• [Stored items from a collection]
Segment Open
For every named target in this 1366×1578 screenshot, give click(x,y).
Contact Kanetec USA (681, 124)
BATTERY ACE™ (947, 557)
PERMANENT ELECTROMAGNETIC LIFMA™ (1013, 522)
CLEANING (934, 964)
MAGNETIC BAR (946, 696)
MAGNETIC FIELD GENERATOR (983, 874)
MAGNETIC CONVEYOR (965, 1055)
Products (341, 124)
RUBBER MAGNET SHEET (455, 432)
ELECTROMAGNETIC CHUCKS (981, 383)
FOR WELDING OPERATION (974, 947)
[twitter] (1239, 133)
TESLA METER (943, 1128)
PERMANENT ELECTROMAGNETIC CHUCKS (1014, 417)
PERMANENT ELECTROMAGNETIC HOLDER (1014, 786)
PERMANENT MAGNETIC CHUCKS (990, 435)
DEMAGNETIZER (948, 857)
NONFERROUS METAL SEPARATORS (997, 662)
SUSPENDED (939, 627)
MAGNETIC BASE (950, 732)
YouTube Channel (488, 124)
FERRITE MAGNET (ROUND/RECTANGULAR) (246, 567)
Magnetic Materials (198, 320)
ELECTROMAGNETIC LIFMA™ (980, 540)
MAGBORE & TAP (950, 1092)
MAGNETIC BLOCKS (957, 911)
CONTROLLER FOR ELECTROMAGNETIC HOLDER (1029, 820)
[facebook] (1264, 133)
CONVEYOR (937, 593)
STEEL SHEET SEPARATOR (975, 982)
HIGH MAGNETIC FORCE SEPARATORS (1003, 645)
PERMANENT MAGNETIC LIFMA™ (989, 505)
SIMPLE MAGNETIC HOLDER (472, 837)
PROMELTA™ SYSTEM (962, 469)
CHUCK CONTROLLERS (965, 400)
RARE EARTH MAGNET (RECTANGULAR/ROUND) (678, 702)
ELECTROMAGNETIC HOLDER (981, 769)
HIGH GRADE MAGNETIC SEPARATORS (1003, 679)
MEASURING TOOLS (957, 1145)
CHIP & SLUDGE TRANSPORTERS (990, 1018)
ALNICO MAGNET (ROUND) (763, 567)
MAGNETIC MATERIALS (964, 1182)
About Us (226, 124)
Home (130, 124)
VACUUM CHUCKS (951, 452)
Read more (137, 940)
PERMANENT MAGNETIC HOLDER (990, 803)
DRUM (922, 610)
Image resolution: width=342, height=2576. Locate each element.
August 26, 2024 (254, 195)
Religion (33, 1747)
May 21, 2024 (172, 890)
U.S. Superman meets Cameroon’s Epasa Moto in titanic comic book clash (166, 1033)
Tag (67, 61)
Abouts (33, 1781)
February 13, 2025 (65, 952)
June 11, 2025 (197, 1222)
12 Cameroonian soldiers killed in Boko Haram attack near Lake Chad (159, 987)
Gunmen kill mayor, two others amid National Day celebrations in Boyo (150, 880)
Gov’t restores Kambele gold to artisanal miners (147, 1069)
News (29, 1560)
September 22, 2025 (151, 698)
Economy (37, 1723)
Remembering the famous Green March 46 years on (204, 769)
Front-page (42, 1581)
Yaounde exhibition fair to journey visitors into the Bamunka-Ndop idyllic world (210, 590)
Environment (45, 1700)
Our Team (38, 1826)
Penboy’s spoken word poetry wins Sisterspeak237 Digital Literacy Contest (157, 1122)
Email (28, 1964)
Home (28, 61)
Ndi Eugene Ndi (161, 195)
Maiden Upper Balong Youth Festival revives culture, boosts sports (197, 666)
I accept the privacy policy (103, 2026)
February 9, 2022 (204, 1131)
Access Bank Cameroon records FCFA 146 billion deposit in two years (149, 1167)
Segment Closed
Where the data above reaches the line holding "Image resolution: width=342, height=2576.", begin printing, and stop after the line holding "February 13, 2025 (65, 952)". Each line must be reproduced exactly, with nothing else added.

Image resolution: width=342, height=2576. Locate each element.
August 26, 2024 (254, 195)
Religion (33, 1747)
May 21, 2024 (172, 890)
U.S. Superman meets Cameroon’s Epasa Moto in titanic comic book clash (166, 1033)
Tag (67, 61)
Abouts (33, 1781)
February 13, 2025 (65, 952)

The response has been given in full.